Film bergenre superhero pun siap berdatangan meramaikan perfilman nasional. Setelah Wiro Sableng cukup berhasil tahun lalu bahkan berhasil menggandeng 20th Century Fox sebagai distributornya, selanjutnya ada Gundala, Satria Dewa Gatotkaca serta Si Buta dari Gua Hantu yang siap menghibur para penonton Indonesia. Tentunya ini menjadi angin segar bagi perfilman tanah air, di mana euforia superhero Hollywood akhirnya membangkitkan semangat sineas kita untuk menghidupkan karakter superhero lokal.

Mungkin beberapa tahun yang lalu kita "boleh" apatis dan cenderung menyepelekan film-film nasional karena begitu didominasi film-film yang digarap asal dan tak maksimal. Namun sekarang, tak bisa dipungkiri film nasional perlahan mulai bisa menjadi raja di negeri sendiri berkat meningkatnya kualitas cerita dan produksi. Jika sudah begitu, masih mau menyepelekan film nasional?

Infrastruktur Bioskop yang Semakin Baik

Sumber: cnnindonesia.com
Sumber: cnnindonesia.com
Sejatinya tak hanya soal SDM ataupun teknis dalam film yang membuat perfilman nasional kita berkembang. Bioskop sebagai penyedia layanan pemutaran film juga menjadi komponen yang tak bisa diabaikan begitu saja. Bioskop jelas berperan penting dalam menghadirkan banyak penonton hingga memunculkan penonton-penonton baru yang sebelumnya hanya bisa menikmati film di rumah.

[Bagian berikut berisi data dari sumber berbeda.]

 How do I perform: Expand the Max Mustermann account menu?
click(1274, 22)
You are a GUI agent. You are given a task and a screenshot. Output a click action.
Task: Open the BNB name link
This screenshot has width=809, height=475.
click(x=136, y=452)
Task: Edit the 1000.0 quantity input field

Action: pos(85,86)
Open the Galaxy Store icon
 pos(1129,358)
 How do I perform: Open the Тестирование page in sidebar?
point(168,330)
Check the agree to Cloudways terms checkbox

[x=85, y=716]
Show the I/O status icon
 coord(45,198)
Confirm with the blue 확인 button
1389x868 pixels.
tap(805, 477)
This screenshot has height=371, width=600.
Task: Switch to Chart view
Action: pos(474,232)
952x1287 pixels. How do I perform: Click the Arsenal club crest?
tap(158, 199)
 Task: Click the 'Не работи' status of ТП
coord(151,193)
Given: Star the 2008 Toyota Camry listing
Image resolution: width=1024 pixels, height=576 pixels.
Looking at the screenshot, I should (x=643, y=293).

Menurut data dari Pusbangfilm, hingga tahun 2019 sebanyak 1.759 layar bioskop telah tersebar di berbagai wilayah di Indonesia. Tentunya jumlah ini masih kurang jika dibandingkan dengan banyaknya jumlah penduduk di Indonesia. Hanya saja, pertumbuhan bioskop yang masif tersebut, menunjukkan bahwa bioskop saat ini bukan hanya sebagai tempat nongkrong alternatif, namun juga sebagai kebutuhan gaya hidup yang baru.

Dengan semakin banyaknya layar, maka film Indonesia pun tetap leluasa untuk bisa tayang dan tidak berhimpitan dengan film-film asing layaknya beberapa tahun yang lalu. Kecuali memang film tersebut merupakan film Hollywood tentpole yang juga menjadi fenomena dunia. Jelas, film Indonesia yang berhadapan pun juga harus tentpole agar bisa bersaing mendapatkan layar pada periode tersebut.

Sumber: riaupos.com
Sumber: riaupos.com
Saat ini, bioskop juga berbenah dengan membuat ragam fasilitas yang disesuaikan dengan lingkungan sosial di sekitar meskipun tetap mengutamakan trademark mereka. Itulah sebabnya baik Cinemaxx, XXI ataupun CGV, memiliki "rasa" yang sama entah di daerah ring 1 nya Jakarta maupun di luar daerah. Harga pun juga masih bisa dibilang terjangkau jika dibandingkan dengan harga-harga bioskop di negara Asia Tenggara lainnya.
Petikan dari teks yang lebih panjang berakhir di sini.